Ricardo Bombine Pimentel (born October 5, 1978), known professionally as MC Lord Magrão (stylized as mCLoRDmAGrãO), is a Brazilian-British multi-instrumentalist, composer, songwriter and music producer best known as the former guitarist of English indie rock band Guillemots. The band were nominated for a BRIT Award and the Mercury Music Prize.

He is known for his use of unusual instruments, most notably using electric power drills on his guitar and playing the typewriter and a giant clothes peg percussively.

Notable songwriting contributions to Guillemots include the bassline and main guitar riff on the song "Get Over It", the main riff on the song "Kriss Kross", and the main guitar riff on the song "The Basket". He also wrote the instrumental "Spring Bells", and the songs "She's Evil", "Monotonia" and "Blue Eyes".

In 2009, Pimentel performed with Daniel Johnston at his Union Chapel show.
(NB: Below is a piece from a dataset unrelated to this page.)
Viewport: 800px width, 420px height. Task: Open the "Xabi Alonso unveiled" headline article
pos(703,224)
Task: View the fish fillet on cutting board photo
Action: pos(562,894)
They performed some of Johnston's classic songs including Speeding Motorcycle, Casper the Friendly Ghost, Don't Let the Sun Go Down on Your Grievances amongst others. Pimentel primarily played accordion, melodica and xylophone.

== Early life ==
Born in São Paulo, Pimentel originally studied photography at Senac but dropped out after a year to focus on music. He played guerrilla gigs around São Paulo with Prendedor, NonFone and Trio Charango.

In 2001, Pimentel relocated to Barcelona, Spain, enduring months of homelessness and working as a street artist with NonFone before eventually moving to London, England.

==Influences==
In interviews he has stated that he listens to bands such as Ween, Einstürzende Neubauten, Fantômas, Beck, Daniel Johnston and Brazilian musicians such as Tom Zé, Chico Buarque, and Hermeto Pascoal. His favourite musicians include Robert Johnson, Kurt Cobain, Mike Patton and Blixa Bargeld.

== Other work ==
He also works with photography and directs and produces music videos and short films. Right, So What Are You Thinking? (2008) was his first short film followed by ILK (2009). He has written and directed the videos for Guillemots Get Over It, Take Me Home and Kriss Kross.

He is credited with writing the music for the 2015 short film Boris in the Forest.